● Exercise aim
Report each line in the items below that contains the string "screenshot", treating uppercase and lowercase as different.

● Listing
▼▼▼
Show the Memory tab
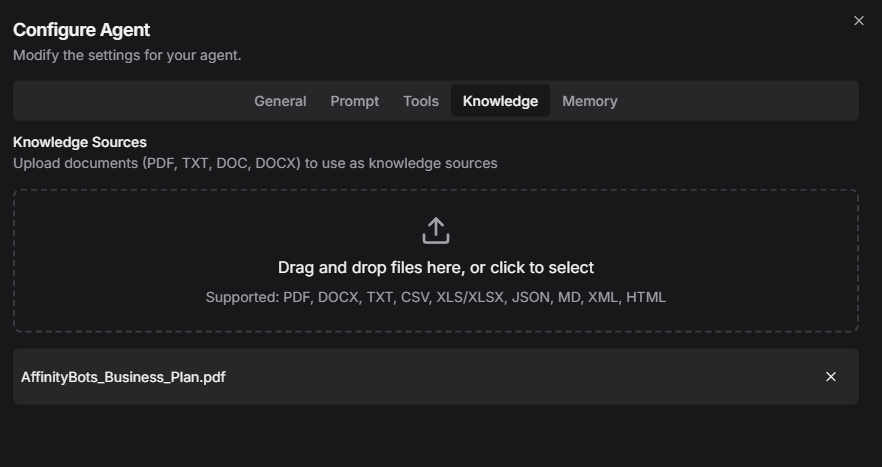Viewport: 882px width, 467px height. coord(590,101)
▲▲▲
▼▼▼
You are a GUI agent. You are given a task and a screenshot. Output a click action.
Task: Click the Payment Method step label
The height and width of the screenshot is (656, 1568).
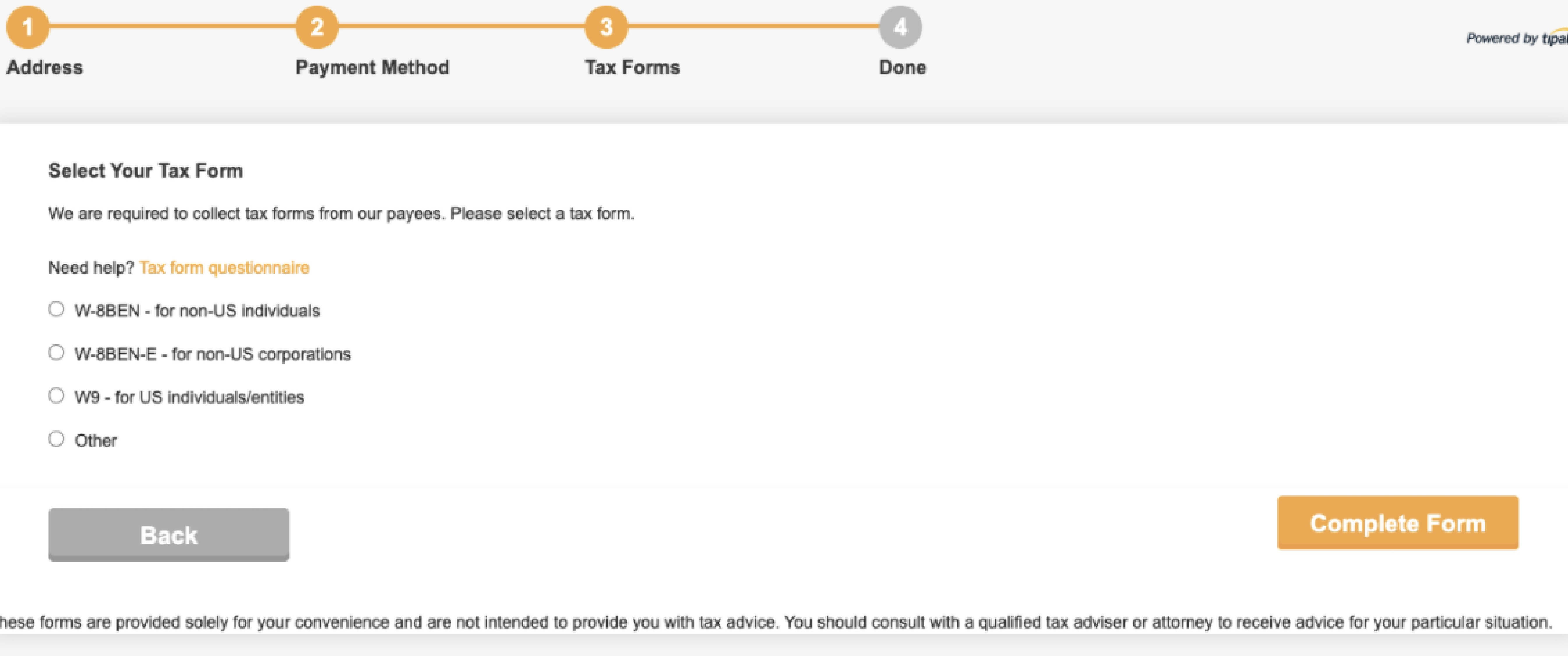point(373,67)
▲▲▲
▼▼▼
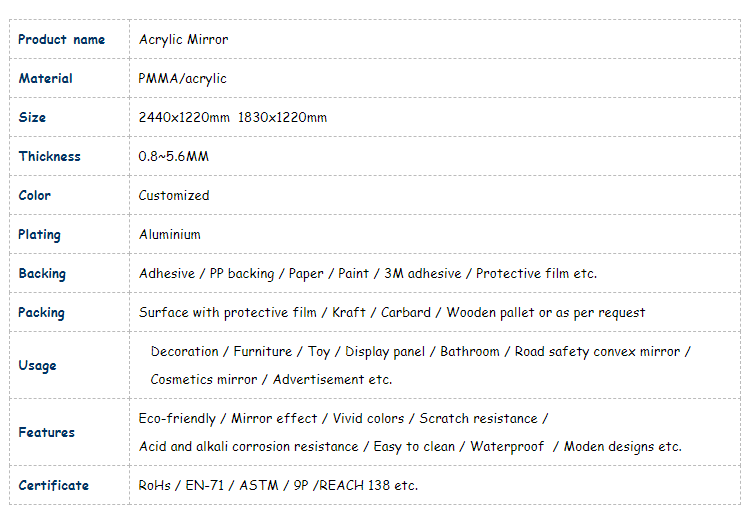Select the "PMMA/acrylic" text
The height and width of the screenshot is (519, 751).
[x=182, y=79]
▲▲▲
● Reply to the exercise
You are a GUI agent. You are given a task and a screenshot. Output a click action.
The height and width of the screenshot is (656, 1568).
The height and width of the screenshot is (519, 751).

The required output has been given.